Scientific writing and editorial policies and procedures of the Journal of Veterinary Internal Medicine

PMCID: PMC10937478  PMID: 38194366

1. GENERAL COMMENTS ON SCIENTIFIC WRITING

Clinicians and scientists are busy people with many demands on their time. The material they choose to read should clearly convey the specific information they need in a way they can easily understand.

Good scientific writing, which differs from creative writing, is a skill that can be developed and improved with practice. To communicate effectively and without ambiguity, good scientific writing must be clear, precise, concise, and follow a logical progression of thought. It should use plain language and avoid jargon. Precision, saying exactly what one means to say, is critical in preventing ambiguity. Information should be relevant and presented in a way that can be easily understood and assimilated by the reader. The reader should not have to struggle to understand the writer's meaning.

Scientific writing should be concise. The costs of printing and distributing a paper journal have been eliminated in today's world of electronic publishing, and thus some authors believe word limits are no longer important. We do not agree. We believe that busy clinicians and researchers budget the time they spend reading the veterinary literature, and thus word limits remain important. It is incumbent on authors to communicate the relevant information not only completely but concisely.
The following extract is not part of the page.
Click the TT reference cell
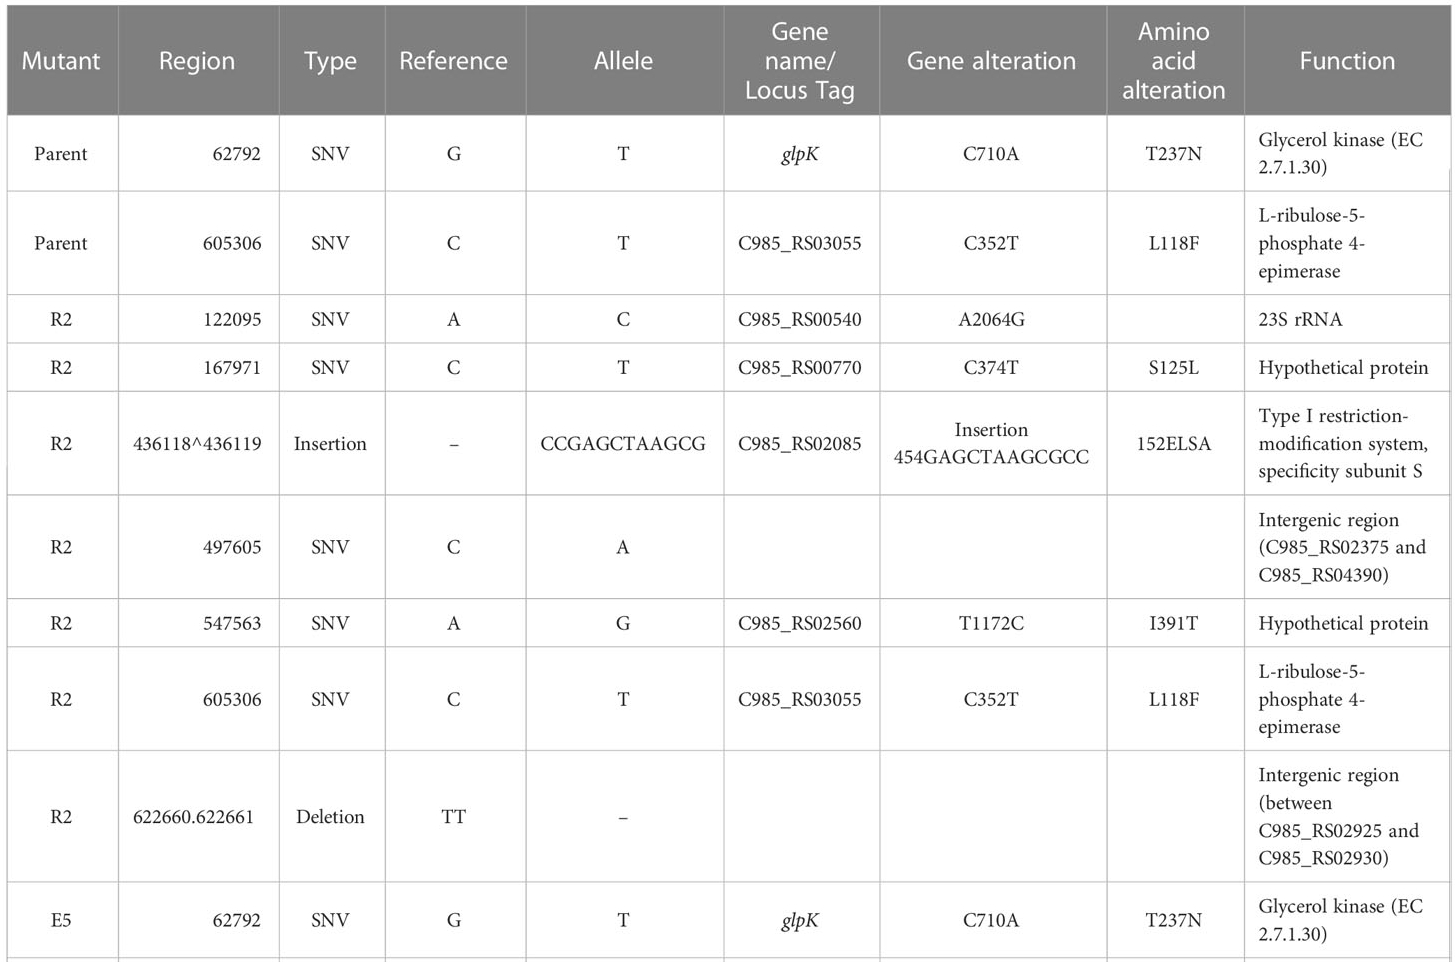1455x962 pixels. coord(453,816)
Writing style should be appropriate for the nature of the work and its intended audience. Writers of fiction sometimes strive to mimic the nonlinear thought processes of humans with results that challenge their readers, but writing a scientific report is fundamentally different from writing a novel. The writer of a scientific paper should strive to make its content easily understandable to the reader. As theoretical physicist Paul Dirac reportedly said: “In science one tries to tell people, in such a way as to be understood by everyone, something that no one ever knew before. But in poetry, it's the exact opposite.”
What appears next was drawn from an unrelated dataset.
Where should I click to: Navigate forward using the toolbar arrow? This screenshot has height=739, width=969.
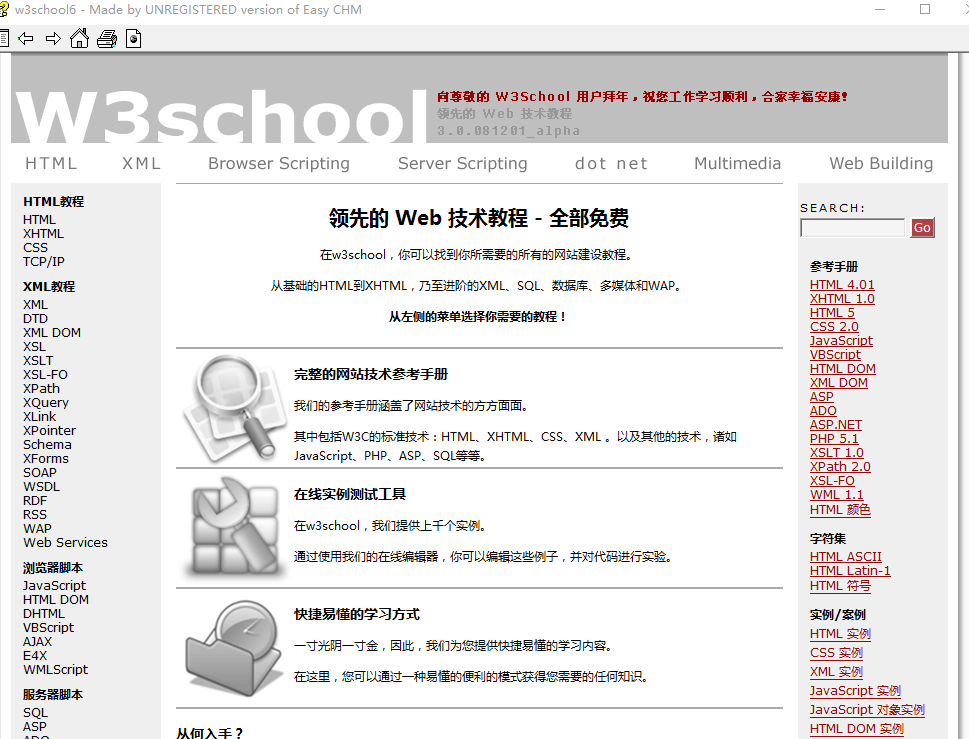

In scientific writing, one should favor the active voice and use short declarative sentences. However, varying sentence length can improve readability and help maintain the reader's attention. Long paragraphs should be avoided. As E.J. Huth (longtime editor of the Annals of Internal Medicine and founding member of the International Committee of Medical Journal Editors) said: “A paragraph should end when what it promised at or near its beginning has been delivered.”

Avoid run‐on sentences. A run‐on sentence consists of 2 or more independent thoughts connected improperly. Such sentences can be nearly impossible to understand because the reader cannot determine where one thought ends and the next one begins. In simple terms, a run‐on sentence can be fixed by placing periods at the end of each independent thought to create several shorter sentences. Avoid long introductory prepositional phrases that add nothing to the sentence. For example, one nearly always can strike the introductory phrase, “It should be emphasized that …” from the beginning of a sentence without any loss of meaning. Avoid expletive constructions that begin “There are …” or “This is …”. Such sentences can be revised by rearranging a few words in the sentence and supplying a more concrete subject. For example, “This is the most common lesion of histoplasmosis” can be changed to “Pyogranulomatous inflammation is the most common lesion of histoplasmosis.”
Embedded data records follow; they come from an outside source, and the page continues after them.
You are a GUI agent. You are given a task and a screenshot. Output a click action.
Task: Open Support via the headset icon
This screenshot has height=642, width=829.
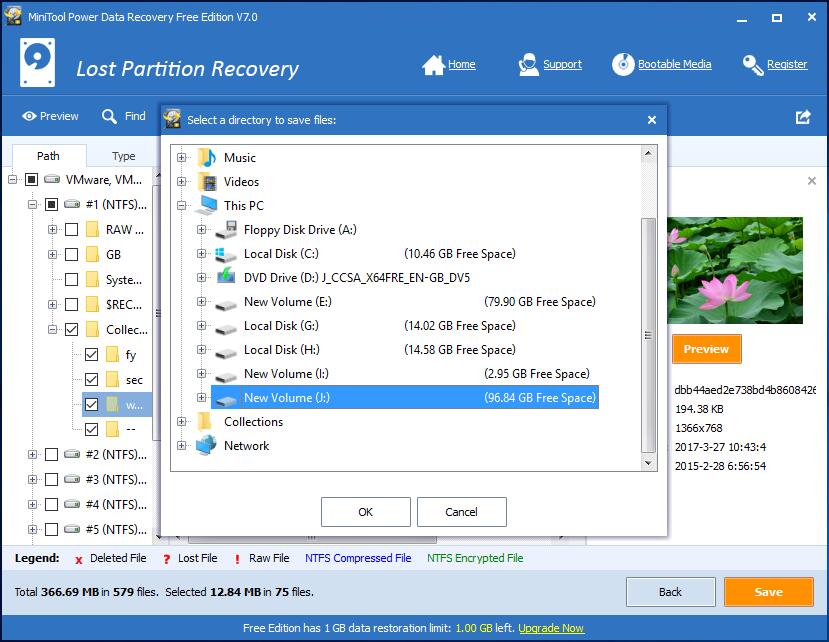pyautogui.click(x=529, y=65)
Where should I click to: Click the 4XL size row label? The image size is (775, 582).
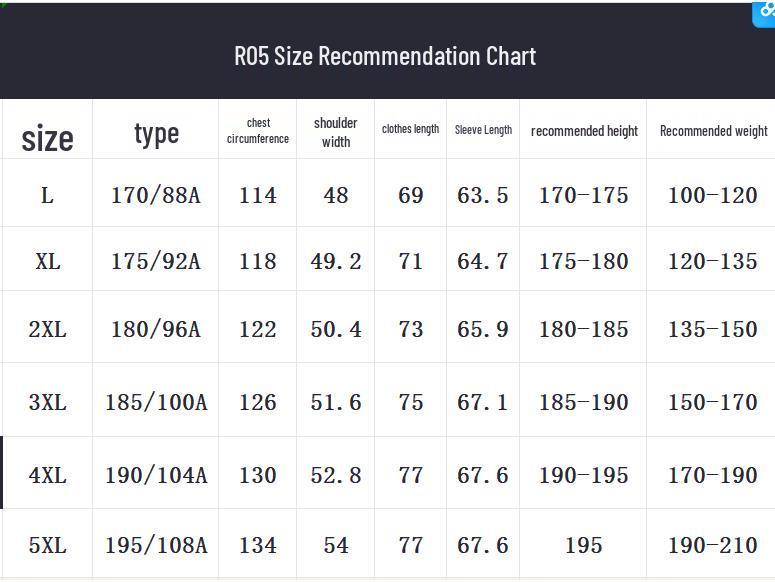click(x=47, y=475)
Good writing is the product of rewriting, so just get started. Sometimes concern about the final form of written expression paralyzes a writer—that is, the writer worries that what is written first will be what appears in the published article. Just write what first comes to mind and then go back and revise the text—over and over again. Authors should thrive on revision—editing their own work until it cannot be further improved.

2. STYLISTIC MATTERS RELATED TO THE JOURNAL

Always read the Journal's instructions to authors. Carefully consulting these instructions can minimize the number of changes you will be asked to make during revision and editing of your manuscript.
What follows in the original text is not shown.